Reality Is Our Friend

June 19, 2016 No Comments »
Reality Is Our Friend

By David Faust

Screen Shot 2015-07-30 at 3.26.19 PMWhen listing God’s attributes, it’s common to mention his love, justice, wrath, and grace. Here’s an attribute we often overlook: God is honest.

Honesty is simply another word for truthfulness, and truth is simply another word for reality. God is always honest with us. There’s nothing fake about him—no pretense or fraud. Because he is our Creator and our sovereign authority, the Lord defines reality. Without fail he always tells us the truth, and he does this for our own good.

When I eat breakfast in a restaurant, I would like to order eggs smothered with cheese, bacon, and sausage gravy with hash browns and biscuits on the side. Reality kicks in, though, when I realize that such a heavy breakfast represents most of the calories and fat grams adults in my age bracket should consume in an entire day. I order the oatmeal instead.

When I go to the doctor, I don’t like to hear bad news about my blood pressure or my weight, but the doctor’s job isn’t to tell me what I want to hear. The doctor’s job is to define reality—for my own good.

God told Jeremiah to go through the streets of Jerusalem and see if he could find “one person who deals honestly and seeks the truth” (Jeremiah 5:1). Today a lot of people dispute the very existence of absolute truth, and most of us tend to grant ourselves considerable leeway when it comes to total honesty; yet at the same time we demand authenticity and genuineness from others. We’ll put up with all kinds of nonsense and justify it by saying, “Well, at least he’s being honest about it”—as if someone could be an honest embezzler, an honest thief, or an honest adulterer! Do we really appreciate honesty, or do we find ways to skirt around it?

Can We Handle the Truth?

You offended a friend, and she confronts you. Do you become angry and defensive, or do you take her words to heart and apologize?

A coworker shares an off-color joke. Do you smile approvingly? walk away and say nothing? speak to your coworker in private and challenge his choice of humor?

Your spouse comes home with a new haircut and asks, “How do you like it?” How honest will you be with your response?

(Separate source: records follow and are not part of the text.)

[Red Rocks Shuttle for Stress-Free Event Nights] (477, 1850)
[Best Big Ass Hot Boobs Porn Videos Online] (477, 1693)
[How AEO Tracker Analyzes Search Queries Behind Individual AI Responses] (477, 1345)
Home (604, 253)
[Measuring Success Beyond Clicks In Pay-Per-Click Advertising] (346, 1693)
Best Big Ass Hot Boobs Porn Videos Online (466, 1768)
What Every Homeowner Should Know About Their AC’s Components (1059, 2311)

Your company is hiring, and you must call the prospective new employee’s references. Can you count on the references to be honest about the prospect’s strengths and weaknesses? Or if you’re the one providing the reference, how transparent can you be without hurting your friend’s chances to get the job (and without putting yourself in legal jeopardy)? Someone offered the following tongue-in-cheek suggestions to say when giving someone a job reference: “If you knew him the way I know him, you’d think of him the way I think of him.” Or, “If you can get this person to work for you, you will be very fortunate indeed.”

Honest to God

How do we react when God, like a responsible physician, speaks to us honestly about our spiritual condition? Do we welcome his counsel, or do we “suppress the truth” because we prefer our wicked ways (Romans 1:18)?

Truth liberates. Reality is our friend. And even when we don’t like what he says, so is God.

David Faust serves as the Associate Minister at East 91st Street Christian Church in Indianapolis, Indiana.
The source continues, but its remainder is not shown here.